It was in this bed, in fact, that eleven-year-old Jade vowed she’d never end up like her mother, because she wouldn’t let anyone hurt her like they’d hurt her mom. I decided then I was never going to fall in love. And if I got too close to it, I would run first. I’d get out before they could.
I don’t know if I loved Melanie or Greg or Anna, but I know Ian’s words have struck too deep a chord in my own soul not to be true. Maybe that’s why the sex felt so different; why it felt more like a colliding of souls than just a couple horny young adults. It’s why I can barely think of anything but him when he’s not around, and when he is, why the world feels a little brighter. Maybe it’s why, when I think about how Anastasia has a crush on him, I feel a little nauseated.

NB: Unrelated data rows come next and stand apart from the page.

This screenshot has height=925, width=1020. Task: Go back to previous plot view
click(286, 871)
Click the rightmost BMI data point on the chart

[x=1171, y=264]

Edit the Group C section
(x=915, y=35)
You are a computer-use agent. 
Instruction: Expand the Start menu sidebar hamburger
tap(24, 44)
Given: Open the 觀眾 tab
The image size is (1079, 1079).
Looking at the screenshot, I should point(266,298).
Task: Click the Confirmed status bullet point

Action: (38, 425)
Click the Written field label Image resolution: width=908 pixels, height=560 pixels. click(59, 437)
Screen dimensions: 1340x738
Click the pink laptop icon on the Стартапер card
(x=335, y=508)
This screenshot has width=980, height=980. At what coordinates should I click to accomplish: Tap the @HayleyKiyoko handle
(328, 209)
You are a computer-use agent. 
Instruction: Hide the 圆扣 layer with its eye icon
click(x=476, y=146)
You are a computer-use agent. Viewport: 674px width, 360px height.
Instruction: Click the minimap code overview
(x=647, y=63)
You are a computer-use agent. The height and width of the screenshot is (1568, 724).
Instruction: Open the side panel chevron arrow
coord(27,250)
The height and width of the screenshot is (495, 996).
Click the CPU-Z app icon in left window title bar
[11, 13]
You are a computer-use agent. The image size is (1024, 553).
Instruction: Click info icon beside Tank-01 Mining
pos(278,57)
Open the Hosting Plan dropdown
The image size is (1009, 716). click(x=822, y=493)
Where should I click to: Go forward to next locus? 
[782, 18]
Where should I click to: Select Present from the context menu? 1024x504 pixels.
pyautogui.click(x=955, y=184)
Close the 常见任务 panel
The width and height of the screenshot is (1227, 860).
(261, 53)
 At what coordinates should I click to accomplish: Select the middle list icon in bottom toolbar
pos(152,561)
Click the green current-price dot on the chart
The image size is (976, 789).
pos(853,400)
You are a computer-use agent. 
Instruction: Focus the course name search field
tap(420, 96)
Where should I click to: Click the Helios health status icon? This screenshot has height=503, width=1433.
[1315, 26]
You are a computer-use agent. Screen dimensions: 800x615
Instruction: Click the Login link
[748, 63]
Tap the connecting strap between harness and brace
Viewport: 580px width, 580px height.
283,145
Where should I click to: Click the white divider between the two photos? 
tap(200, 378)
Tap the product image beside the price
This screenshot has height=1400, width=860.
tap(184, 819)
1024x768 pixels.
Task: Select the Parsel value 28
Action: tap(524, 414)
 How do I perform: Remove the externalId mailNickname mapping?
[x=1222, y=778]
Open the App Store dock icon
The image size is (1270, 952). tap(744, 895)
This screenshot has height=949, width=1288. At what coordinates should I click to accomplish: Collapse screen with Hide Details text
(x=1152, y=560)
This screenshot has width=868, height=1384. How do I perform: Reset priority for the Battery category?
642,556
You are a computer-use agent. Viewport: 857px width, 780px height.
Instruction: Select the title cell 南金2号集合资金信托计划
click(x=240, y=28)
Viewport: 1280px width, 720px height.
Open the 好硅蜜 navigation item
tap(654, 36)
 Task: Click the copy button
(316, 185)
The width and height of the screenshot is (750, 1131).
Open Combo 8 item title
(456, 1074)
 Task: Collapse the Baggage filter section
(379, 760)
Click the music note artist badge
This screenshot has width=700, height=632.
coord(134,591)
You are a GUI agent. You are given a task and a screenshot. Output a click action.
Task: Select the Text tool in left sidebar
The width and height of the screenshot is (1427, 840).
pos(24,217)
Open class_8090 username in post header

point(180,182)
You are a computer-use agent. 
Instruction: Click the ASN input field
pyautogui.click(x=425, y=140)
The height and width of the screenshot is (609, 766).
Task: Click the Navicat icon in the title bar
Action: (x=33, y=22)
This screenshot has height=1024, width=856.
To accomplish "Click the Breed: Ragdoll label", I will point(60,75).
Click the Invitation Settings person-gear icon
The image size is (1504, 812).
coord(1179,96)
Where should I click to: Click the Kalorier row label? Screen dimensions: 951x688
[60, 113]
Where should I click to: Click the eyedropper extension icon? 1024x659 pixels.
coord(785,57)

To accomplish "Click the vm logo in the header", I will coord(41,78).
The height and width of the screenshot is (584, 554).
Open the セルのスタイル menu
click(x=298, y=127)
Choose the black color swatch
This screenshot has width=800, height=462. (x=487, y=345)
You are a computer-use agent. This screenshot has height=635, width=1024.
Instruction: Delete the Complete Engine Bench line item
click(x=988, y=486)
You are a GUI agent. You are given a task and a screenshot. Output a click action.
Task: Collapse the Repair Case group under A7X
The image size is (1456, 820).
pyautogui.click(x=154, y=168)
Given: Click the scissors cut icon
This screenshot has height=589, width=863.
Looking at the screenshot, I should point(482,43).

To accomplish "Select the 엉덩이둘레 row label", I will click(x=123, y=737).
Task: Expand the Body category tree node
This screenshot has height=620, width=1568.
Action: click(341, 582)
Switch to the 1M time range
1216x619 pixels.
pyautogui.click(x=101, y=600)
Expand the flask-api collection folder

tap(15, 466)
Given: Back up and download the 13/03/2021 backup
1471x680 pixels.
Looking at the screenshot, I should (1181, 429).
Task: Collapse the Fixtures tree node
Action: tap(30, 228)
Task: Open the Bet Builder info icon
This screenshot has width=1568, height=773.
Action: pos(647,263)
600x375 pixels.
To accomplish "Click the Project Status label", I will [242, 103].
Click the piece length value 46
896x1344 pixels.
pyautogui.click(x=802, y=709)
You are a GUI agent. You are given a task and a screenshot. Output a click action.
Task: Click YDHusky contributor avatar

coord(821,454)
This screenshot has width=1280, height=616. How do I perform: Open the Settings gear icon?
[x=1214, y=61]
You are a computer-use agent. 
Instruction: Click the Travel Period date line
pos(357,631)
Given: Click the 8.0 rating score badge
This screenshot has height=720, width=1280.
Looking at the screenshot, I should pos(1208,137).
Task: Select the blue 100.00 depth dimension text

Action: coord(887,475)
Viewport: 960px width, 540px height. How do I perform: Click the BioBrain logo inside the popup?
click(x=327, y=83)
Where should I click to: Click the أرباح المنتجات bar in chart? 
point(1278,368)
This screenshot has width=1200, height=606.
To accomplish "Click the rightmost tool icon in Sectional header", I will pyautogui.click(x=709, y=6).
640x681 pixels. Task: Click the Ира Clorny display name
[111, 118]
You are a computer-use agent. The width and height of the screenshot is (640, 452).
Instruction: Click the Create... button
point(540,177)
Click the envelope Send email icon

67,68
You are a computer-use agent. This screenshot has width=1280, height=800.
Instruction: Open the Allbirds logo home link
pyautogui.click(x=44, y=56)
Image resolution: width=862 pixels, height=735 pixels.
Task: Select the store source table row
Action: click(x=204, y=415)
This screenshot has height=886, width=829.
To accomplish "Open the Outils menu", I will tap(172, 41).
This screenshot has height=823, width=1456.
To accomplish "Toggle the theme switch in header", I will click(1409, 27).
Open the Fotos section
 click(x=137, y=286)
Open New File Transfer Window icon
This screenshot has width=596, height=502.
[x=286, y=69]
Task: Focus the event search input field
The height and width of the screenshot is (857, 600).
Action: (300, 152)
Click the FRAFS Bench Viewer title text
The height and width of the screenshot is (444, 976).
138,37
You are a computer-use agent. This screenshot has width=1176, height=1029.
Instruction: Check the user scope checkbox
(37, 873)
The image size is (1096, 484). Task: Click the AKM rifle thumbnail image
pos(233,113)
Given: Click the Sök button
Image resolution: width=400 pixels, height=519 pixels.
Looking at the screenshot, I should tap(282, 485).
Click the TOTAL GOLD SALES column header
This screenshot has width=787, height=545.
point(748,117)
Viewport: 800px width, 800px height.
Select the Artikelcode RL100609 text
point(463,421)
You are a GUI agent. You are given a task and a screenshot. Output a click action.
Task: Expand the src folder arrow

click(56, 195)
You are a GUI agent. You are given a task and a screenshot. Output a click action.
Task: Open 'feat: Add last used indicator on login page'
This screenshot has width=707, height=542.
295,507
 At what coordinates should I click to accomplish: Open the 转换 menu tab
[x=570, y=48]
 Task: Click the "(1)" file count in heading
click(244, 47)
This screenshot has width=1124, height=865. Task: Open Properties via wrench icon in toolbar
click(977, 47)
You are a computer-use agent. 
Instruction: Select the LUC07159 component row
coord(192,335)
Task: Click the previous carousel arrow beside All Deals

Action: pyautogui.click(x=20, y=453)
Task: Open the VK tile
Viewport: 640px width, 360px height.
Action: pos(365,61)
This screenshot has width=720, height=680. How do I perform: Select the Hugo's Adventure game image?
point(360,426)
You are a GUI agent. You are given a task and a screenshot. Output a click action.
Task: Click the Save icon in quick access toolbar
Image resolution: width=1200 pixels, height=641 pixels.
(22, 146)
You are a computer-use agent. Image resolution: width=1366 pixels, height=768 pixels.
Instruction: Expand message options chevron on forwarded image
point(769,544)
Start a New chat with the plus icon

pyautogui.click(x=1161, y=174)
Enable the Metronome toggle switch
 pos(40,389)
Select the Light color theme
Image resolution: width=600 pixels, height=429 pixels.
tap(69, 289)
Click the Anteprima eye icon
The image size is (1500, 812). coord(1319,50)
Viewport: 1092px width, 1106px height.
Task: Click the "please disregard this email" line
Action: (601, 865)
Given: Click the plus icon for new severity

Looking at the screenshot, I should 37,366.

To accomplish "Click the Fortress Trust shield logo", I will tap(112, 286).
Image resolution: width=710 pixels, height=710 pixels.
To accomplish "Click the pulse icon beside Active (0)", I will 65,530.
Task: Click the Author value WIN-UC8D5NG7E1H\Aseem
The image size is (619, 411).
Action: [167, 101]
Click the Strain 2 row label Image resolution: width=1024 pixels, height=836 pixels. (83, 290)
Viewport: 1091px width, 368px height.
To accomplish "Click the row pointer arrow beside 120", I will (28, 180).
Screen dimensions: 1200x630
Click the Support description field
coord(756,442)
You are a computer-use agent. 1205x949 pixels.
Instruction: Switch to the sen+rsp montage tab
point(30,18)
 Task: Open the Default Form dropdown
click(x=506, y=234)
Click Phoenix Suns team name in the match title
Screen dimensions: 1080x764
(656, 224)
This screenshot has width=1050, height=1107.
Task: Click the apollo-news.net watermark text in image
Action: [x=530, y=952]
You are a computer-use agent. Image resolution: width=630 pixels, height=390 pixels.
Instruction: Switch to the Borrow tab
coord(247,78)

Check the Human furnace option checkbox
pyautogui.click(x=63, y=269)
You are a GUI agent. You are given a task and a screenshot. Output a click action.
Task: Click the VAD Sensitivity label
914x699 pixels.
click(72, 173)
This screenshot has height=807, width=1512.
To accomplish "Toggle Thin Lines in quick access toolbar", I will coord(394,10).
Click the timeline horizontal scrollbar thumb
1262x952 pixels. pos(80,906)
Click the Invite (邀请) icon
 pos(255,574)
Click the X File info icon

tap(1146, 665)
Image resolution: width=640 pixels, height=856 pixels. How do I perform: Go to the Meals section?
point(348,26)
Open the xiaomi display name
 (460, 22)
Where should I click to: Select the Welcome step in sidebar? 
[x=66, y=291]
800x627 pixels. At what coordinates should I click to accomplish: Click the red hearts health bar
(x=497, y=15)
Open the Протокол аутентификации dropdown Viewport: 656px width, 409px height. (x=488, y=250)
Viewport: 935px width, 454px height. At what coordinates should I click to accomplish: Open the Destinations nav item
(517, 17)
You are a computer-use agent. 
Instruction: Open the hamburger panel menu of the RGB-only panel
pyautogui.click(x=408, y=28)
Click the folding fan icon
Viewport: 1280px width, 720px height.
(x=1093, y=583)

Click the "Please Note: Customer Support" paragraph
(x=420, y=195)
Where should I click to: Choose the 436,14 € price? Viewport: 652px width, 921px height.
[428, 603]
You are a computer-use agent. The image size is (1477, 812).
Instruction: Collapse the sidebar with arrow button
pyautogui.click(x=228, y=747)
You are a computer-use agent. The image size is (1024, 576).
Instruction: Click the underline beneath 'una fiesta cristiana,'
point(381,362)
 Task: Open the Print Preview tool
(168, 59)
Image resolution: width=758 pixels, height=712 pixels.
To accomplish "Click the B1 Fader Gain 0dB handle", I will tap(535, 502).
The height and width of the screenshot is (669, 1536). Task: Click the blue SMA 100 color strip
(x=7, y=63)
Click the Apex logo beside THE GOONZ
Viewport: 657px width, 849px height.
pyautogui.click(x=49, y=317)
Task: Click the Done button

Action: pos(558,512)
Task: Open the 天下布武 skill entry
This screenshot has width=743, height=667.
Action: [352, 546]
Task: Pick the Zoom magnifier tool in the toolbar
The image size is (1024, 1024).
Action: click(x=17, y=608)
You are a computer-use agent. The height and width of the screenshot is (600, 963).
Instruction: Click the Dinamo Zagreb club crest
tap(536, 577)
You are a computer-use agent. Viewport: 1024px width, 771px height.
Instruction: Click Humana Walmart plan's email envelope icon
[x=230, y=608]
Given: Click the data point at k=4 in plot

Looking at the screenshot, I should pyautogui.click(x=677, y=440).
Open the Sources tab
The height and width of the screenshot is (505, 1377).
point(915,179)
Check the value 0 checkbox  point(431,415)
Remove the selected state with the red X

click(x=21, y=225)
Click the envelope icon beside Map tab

Why I didn’t kick him out immediately yesterday when he appeared in the bathroom doorway?
Was it desperation, or was it because I knew deep down inside that Ian is safe? That Ian can be trusted. That Ian will not break my heart.
But it doesn’t matter if I can trust Ian or not.
It’s love I don’t trust. Look where it’s gotten my mother.
And I am nothing if not loyal to myself, so it doesn’t matter how Ian feels, and it doesn’t matter how I feel.
I will not end up like my mother.
I will not fall in love.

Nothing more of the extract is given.